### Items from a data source
###
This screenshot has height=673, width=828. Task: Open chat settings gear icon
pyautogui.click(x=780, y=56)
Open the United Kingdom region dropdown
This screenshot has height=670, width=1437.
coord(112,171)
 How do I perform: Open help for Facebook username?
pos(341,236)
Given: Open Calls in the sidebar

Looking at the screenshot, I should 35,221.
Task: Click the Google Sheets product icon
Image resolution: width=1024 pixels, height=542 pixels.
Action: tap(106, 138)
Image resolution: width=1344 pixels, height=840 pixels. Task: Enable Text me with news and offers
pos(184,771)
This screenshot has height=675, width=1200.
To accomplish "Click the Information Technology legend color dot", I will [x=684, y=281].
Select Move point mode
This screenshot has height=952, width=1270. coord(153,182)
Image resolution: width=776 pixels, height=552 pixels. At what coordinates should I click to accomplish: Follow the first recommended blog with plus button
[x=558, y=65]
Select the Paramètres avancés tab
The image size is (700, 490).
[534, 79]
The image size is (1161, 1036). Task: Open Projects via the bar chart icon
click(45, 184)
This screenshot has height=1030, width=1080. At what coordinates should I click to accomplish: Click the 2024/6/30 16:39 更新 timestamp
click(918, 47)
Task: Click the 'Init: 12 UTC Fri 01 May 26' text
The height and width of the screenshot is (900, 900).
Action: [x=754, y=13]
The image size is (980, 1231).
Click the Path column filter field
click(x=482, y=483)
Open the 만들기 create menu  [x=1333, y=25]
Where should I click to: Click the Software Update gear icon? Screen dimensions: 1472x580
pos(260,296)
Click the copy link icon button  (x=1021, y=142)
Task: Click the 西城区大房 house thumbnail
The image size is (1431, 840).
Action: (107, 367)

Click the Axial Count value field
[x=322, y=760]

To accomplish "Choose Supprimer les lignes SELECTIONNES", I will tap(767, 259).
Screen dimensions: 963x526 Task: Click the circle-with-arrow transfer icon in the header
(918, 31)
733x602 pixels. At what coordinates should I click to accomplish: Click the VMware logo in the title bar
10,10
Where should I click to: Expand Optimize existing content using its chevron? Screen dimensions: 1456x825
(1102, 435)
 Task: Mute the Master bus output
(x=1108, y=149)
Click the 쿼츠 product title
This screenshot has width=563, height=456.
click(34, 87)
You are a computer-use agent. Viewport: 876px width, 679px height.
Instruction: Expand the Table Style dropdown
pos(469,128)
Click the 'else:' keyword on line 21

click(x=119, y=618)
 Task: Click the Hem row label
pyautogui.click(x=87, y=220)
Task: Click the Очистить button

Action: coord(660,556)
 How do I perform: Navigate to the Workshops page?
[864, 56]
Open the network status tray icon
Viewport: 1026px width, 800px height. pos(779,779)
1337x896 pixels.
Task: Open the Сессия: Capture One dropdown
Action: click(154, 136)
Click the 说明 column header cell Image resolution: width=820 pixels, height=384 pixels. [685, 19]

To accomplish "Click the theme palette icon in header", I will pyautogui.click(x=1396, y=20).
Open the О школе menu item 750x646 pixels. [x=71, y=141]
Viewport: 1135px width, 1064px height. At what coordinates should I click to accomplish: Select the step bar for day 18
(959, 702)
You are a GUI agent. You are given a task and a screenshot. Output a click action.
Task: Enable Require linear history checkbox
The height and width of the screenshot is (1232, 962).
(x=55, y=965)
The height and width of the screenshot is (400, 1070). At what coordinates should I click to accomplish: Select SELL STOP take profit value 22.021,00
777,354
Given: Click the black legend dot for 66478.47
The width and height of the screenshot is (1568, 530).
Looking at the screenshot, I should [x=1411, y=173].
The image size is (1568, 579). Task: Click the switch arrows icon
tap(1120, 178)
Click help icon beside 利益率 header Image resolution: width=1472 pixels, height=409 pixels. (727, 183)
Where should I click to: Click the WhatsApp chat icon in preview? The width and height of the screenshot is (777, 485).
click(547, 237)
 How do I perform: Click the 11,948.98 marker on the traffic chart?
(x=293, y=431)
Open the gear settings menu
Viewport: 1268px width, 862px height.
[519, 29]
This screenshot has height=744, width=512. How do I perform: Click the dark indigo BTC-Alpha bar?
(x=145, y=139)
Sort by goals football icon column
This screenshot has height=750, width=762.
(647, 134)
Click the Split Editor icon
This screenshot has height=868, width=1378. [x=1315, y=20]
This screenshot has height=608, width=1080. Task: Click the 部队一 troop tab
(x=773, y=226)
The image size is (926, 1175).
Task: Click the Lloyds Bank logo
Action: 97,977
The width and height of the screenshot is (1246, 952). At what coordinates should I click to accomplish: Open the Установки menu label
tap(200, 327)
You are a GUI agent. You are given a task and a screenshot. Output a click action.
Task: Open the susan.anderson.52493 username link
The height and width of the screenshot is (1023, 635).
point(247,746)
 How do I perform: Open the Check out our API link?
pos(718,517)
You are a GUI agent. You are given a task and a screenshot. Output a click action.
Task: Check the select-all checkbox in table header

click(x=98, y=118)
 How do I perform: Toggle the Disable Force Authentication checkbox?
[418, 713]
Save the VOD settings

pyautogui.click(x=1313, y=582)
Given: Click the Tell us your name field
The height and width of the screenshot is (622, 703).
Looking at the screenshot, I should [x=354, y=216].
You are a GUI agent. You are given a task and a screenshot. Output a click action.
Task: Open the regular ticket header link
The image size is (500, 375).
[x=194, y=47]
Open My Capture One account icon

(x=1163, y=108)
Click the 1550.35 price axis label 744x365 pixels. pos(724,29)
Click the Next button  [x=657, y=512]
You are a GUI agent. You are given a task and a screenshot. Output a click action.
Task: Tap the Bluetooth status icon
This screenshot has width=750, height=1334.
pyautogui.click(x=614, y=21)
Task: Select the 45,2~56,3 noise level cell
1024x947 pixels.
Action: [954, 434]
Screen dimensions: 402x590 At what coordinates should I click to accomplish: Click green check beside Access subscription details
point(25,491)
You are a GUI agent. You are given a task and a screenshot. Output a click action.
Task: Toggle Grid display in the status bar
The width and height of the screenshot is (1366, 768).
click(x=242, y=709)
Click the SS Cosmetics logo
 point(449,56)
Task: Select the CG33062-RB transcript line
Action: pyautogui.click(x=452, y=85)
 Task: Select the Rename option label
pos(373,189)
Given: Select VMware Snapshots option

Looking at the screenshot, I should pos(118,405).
###
Set down every entry once more, exactly as it was written above.

This screenshot has height=673, width=828. Task: Open chat settings gear icon
pyautogui.click(x=780, y=56)
Open the United Kingdom region dropdown
This screenshot has height=670, width=1437.
coord(112,171)
 How do I perform: Open help for Facebook username?
pos(341,236)
Given: Open Calls in the sidebar

Looking at the screenshot, I should 35,221.
Task: Click the Google Sheets product icon
Image resolution: width=1024 pixels, height=542 pixels.
Action: tap(106, 138)
Image resolution: width=1344 pixels, height=840 pixels. Task: Enable Text me with news and offers
pos(184,771)
This screenshot has height=675, width=1200.
To accomplish "Click the Information Technology legend color dot", I will [x=684, y=281].
Select Move point mode
This screenshot has height=952, width=1270. coord(153,182)
Image resolution: width=776 pixels, height=552 pixels. At what coordinates should I click to accomplish: Follow the first recommended blog with plus button
[x=558, y=65]
Select the Paramètres avancés tab
The image size is (700, 490).
[534, 79]
The image size is (1161, 1036). Task: Open Projects via the bar chart icon
click(45, 184)
This screenshot has height=1030, width=1080. At what coordinates should I click to accomplish: Click the 2024/6/30 16:39 更新 timestamp
click(918, 47)
Task: Click the 'Init: 12 UTC Fri 01 May 26' text
The height and width of the screenshot is (900, 900).
Action: [x=754, y=13]
The image size is (980, 1231).
Click the Path column filter field
click(x=482, y=483)
Open the 만들기 create menu  [x=1333, y=25]
Where should I click to: Click the Software Update gear icon? Screen dimensions: 1472x580
pos(260,296)
Click the copy link icon button  (x=1021, y=142)
Task: Click the 西城区大房 house thumbnail
The image size is (1431, 840).
Action: (107, 367)

Click the Axial Count value field
[x=322, y=760]

To accomplish "Choose Supprimer les lignes SELECTIONNES", I will tap(767, 259).
Screen dimensions: 963x526 Task: Click the circle-with-arrow transfer icon in the header
(918, 31)
733x602 pixels. At what coordinates should I click to accomplish: Click the VMware logo in the title bar
10,10
Where should I click to: Expand Optimize existing content using its chevron? Screen dimensions: 1456x825
(1102, 435)
 Task: Mute the Master bus output
(x=1108, y=149)
Click the 쿼츠 product title
This screenshot has width=563, height=456.
click(34, 87)
You are a computer-use agent. Viewport: 876px width, 679px height.
Instruction: Expand the Table Style dropdown
pos(469,128)
Click the 'else:' keyword on line 21

click(x=119, y=618)
 Task: Click the Hem row label
pyautogui.click(x=87, y=220)
Task: Click the Очистить button

Action: coord(660,556)
 How do I perform: Navigate to the Workshops page?
[864, 56]
Open the network status tray icon
Viewport: 1026px width, 800px height. pos(779,779)
1337x896 pixels.
Task: Open the Сессия: Capture One dropdown
Action: click(154, 136)
Click the 说明 column header cell Image resolution: width=820 pixels, height=384 pixels. [685, 19]

To accomplish "Click the theme palette icon in header", I will pyautogui.click(x=1396, y=20).
Open the О школе menu item 750x646 pixels. [x=71, y=141]
Viewport: 1135px width, 1064px height. At what coordinates should I click to accomplish: Select the step bar for day 18
(959, 702)
You are a GUI agent. You are given a task and a screenshot. Output a click action.
Task: Enable Require linear history checkbox
The height and width of the screenshot is (1232, 962).
(x=55, y=965)
The height and width of the screenshot is (400, 1070). At what coordinates should I click to accomplish: Select SELL STOP take profit value 22.021,00
777,354
Given: Click the black legend dot for 66478.47
The width and height of the screenshot is (1568, 530).
Looking at the screenshot, I should [x=1411, y=173].
The image size is (1568, 579). Task: Click the switch arrows icon
tap(1120, 178)
Click help icon beside 利益率 header Image resolution: width=1472 pixels, height=409 pixels. (727, 183)
Where should I click to: Click the WhatsApp chat icon in preview? The width and height of the screenshot is (777, 485).
click(547, 237)
 How do I perform: Click the 11,948.98 marker on the traffic chart?
(x=293, y=431)
Open the gear settings menu
Viewport: 1268px width, 862px height.
[519, 29]
This screenshot has height=744, width=512. How do I perform: Click the dark indigo BTC-Alpha bar?
(x=145, y=139)
Sort by goals football icon column
This screenshot has height=750, width=762.
(647, 134)
Click the Split Editor icon
This screenshot has height=868, width=1378. [x=1315, y=20]
This screenshot has height=608, width=1080. Task: Click the 部队一 troop tab
(x=773, y=226)
The image size is (926, 1175).
Task: Click the Lloyds Bank logo
Action: 97,977
The width and height of the screenshot is (1246, 952). At what coordinates should I click to accomplish: Open the Установки menu label
tap(200, 327)
You are a GUI agent. You are given a task and a screenshot. Output a click action.
Task: Open the susan.anderson.52493 username link
The height and width of the screenshot is (1023, 635).
point(247,746)
 How do I perform: Open the Check out our API link?
pos(718,517)
You are a GUI agent. You are given a task and a screenshot. Output a click action.
Task: Check the select-all checkbox in table header

click(x=98, y=118)
 How do I perform: Toggle the Disable Force Authentication checkbox?
[418, 713]
Save the VOD settings

pyautogui.click(x=1313, y=582)
Given: Click the Tell us your name field
The height and width of the screenshot is (622, 703).
Looking at the screenshot, I should [x=354, y=216].
You are a GUI agent. You are given a task and a screenshot. Output a click action.
Task: Open the regular ticket header link
The image size is (500, 375).
[x=194, y=47]
Open My Capture One account icon

(x=1163, y=108)
Click the 1550.35 price axis label 744x365 pixels. pos(724,29)
Click the Next button  [x=657, y=512]
You are a GUI agent. You are given a task and a screenshot. Output a click action.
Task: Tap the Bluetooth status icon
This screenshot has width=750, height=1334.
pyautogui.click(x=614, y=21)
Task: Select the 45,2~56,3 noise level cell
1024x947 pixels.
Action: [954, 434]
Screen dimensions: 402x590 At what coordinates should I click to accomplish: Click green check beside Access subscription details
point(25,491)
You are a GUI agent. You are given a task and a screenshot. Output a click action.
Task: Toggle Grid display in the status bar
The width and height of the screenshot is (1366, 768).
click(x=242, y=709)
Click the SS Cosmetics logo
 point(449,56)
Task: Select the CG33062-RB transcript line
Action: pyautogui.click(x=452, y=85)
 Task: Select the Rename option label
pos(373,189)
Given: Select VMware Snapshots option

Looking at the screenshot, I should pos(118,405).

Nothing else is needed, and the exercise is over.